Les grosses entreprises comme les startups sont à la recherche d’une solution d’automation des mers. Grâce à elle, les compagnies maritimes pourraient faciliter la navigation, économiser de l’essence, peaufiner la sécurité des traversées, augmenter le tonnage… Et donc faire plus d’argent. Ces systèmes ne sont pas si différents de ceux des voitures. Il faut juste considérer quelques paramètres supplémentaires, notamment le fait que l’eau bouge (contrairement aux routes) et que les navires ont besoin de quelques miles pour changer de trajectoire.

Buffalo Automation, une startup new-yorkaise née à l’unviersité de Buffalo, vient de récolter 730 000 euros qu’elle compte investir dans la distribution de son système AutoMate. Ce système de capteurs et de caméras permettra à certains bateaux de naviguer semi-automatiquement. Son CEO, Thiru Vikram, a déclaré que l’entreprise travaillait avec trois pilotes partenaires. Ses premières cibles sont les transporteurs et les bateaux de plaisance.

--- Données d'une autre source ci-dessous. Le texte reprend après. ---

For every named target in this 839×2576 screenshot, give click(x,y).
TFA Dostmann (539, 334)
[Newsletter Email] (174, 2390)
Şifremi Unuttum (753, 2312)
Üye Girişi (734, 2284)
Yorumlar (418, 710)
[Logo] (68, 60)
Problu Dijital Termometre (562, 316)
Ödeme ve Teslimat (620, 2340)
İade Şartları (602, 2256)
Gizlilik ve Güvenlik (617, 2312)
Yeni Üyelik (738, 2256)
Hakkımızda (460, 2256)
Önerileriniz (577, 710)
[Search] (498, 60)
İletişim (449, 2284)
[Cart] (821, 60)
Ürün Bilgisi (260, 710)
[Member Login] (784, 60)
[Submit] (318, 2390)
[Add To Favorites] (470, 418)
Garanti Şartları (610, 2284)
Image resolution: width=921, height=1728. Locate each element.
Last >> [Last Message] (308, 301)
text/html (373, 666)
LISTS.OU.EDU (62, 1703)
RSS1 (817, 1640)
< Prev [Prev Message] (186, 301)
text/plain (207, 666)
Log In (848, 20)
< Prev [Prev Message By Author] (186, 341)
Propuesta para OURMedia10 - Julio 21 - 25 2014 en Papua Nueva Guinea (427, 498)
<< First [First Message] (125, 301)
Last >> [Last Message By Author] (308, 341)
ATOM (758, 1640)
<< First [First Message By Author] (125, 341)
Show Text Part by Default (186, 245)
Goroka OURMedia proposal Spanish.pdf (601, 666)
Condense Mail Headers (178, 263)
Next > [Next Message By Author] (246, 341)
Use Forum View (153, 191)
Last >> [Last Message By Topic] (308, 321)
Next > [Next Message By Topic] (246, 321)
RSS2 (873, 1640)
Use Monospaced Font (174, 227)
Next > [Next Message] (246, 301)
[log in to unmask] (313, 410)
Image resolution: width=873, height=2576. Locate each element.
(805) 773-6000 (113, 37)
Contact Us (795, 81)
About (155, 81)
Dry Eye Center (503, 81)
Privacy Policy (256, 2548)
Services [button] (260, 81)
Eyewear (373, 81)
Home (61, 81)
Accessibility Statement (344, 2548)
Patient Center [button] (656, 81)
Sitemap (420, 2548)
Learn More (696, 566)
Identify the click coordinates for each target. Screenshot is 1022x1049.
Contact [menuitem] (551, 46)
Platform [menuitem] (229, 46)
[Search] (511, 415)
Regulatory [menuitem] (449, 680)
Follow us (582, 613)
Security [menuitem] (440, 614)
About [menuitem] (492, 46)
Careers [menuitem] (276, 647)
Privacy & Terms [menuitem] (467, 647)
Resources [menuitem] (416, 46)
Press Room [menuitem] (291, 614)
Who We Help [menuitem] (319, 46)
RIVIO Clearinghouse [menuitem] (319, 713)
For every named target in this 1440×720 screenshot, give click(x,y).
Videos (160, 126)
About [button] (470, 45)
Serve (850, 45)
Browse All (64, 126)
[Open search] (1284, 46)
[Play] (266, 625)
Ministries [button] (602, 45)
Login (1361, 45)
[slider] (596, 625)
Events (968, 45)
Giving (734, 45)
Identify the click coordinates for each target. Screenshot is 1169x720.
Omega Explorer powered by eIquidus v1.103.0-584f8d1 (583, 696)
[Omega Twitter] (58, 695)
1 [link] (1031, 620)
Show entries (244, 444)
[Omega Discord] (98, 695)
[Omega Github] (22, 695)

En testant son produit, Vikram a découvert qu’un seul navire pouvait manoeuvrer dans les canaux et écluses des grands lacs du Midwest. En cas d’avance ou de retard, un bateau peut être condamné à attendre et gaspiller du carburant pendant des heures. Des algorithmes et des capteurs pourraient être utilisés pour garder un oeil sur le temps et les conditions de navigations, et donc ajuster la vitesse d’un bateau pour que tout se déroule comme prévu.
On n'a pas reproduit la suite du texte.